I guess this also depends on your definition of dictatorship. The Soviet Union was arguably one under Stalin, but not after. That’s not to say it couldn’t have become one, though, had someone equally ruthless stepped in at the right time.

Perhaps the world owes a debt, of a kind, to Stalin. He was so paranoid and ruthless he destroyed anyone else with the skills and inclination to take over and run the place as Stalin did.

I read a book by one of the cold-war era Soviet defectors, who said that the dictatorship was kept stable by division of power – just as in constitutional systems! The power blocs spend all their time fighting with each other, and so never manage to unify against the dictator.

The Soviet factions were the military, the party, and the KGB. These were described as a crocodile being tormented by two pygmies. The army could easily take over the whole shebang…except that the two other factions kept weakening it. And, likewise, the KGB would sometimes use the army against the party, and so on.

The dictator balanced everything. If an army general got too powerful (like Zhukov) the dictator sacked him.
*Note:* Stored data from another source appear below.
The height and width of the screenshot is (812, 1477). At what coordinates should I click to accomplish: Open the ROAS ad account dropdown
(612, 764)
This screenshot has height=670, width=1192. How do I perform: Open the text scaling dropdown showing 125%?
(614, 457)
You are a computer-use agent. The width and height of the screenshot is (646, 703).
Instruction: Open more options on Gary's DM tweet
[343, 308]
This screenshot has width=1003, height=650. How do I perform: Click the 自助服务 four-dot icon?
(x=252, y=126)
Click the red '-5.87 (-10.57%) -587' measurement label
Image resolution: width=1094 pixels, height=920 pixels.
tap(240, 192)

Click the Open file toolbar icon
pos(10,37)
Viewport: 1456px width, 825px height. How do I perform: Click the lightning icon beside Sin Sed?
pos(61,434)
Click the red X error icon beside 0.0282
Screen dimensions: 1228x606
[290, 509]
All horribly methodical.

I think communist distatorships are organized differently-Lenin was the man who perfected the model. In such a system, you always have TWO organizations doing the same job-and the heads of these are never allowed to collaborate.
This allows for control from the top-as the heads of the subdivisions are never sure if their opposite number isnt going to kill them. In Stalin’s case, you had the Army and the MVD-suppose a top army general decides to plot against the government-he isn’t sure that his opposite number in the MVD will work with him.
The same with the Navy-every ship captain has a “zampolit” under him (political officer) who watched the captain and reported on his behavior.
With a system like that, it is very hard to oppose the dictatorship-ypou might be plotting with a guy who is informing on you (and you will getb a bllet in the head for disloyalty).

This is not a specifically Communist tactic - the Nazis had the same divide and rule method of ensuring that no single power bloc could gain too much power. Wehrmacht/SS, Gestapo/SD, etc. This is why Goering had his Luftwaffe panzer divisions and Himmler his SS ones - so they could balance the army to some extent (and each either, too).

A cynic might say that that’s also why the United States still has the Marine Corps - so that not all of the ground forces are under the Army’s control.

It is extremely common for authoritarian governments to have two independent armed forces. One is the regular army, the other is a special “elite” ideological group chosen for political reliability. So Saddam had the Iraqi army and the Republican Guard. If elements of the army are causing trouble, you send in your SS/KGB/RG units to deal with them, and if the ideological group is causing trouble you send the army to deal with them.

And the two armed forces are trained to despise each other, the regulars are supposed to be lazy incompetant peasants, the elites are supposed to be pampered pets of the bosses who get special treatment. Note that the supposedly elite groups are almost never actually better fighters than the regulars, they aren’t chosen for their warfighting skills but for their loyalty to the regime. The supposedly elite Iraqi Republican Guards weren’t elite because they were better trained or better motivated or even better equipped than the regulars. They were elite because they were personally loyal to Saddam and could be relied on to obey orders that regular army units would find distasteful. So these units are great for ethnic cleansing and shooting civilians, not so great at fighting a real army.

I’ve actually heard similar claims about all the elite forces – Delta, Seals, etc. – they they balanced each other out in some fashion to prevent a coup. I think they balance each other out in political budget wars, Maybe Congress established the Green Berets, and then the admirals started pouting about how they need their own elite units too. Or something similar to that.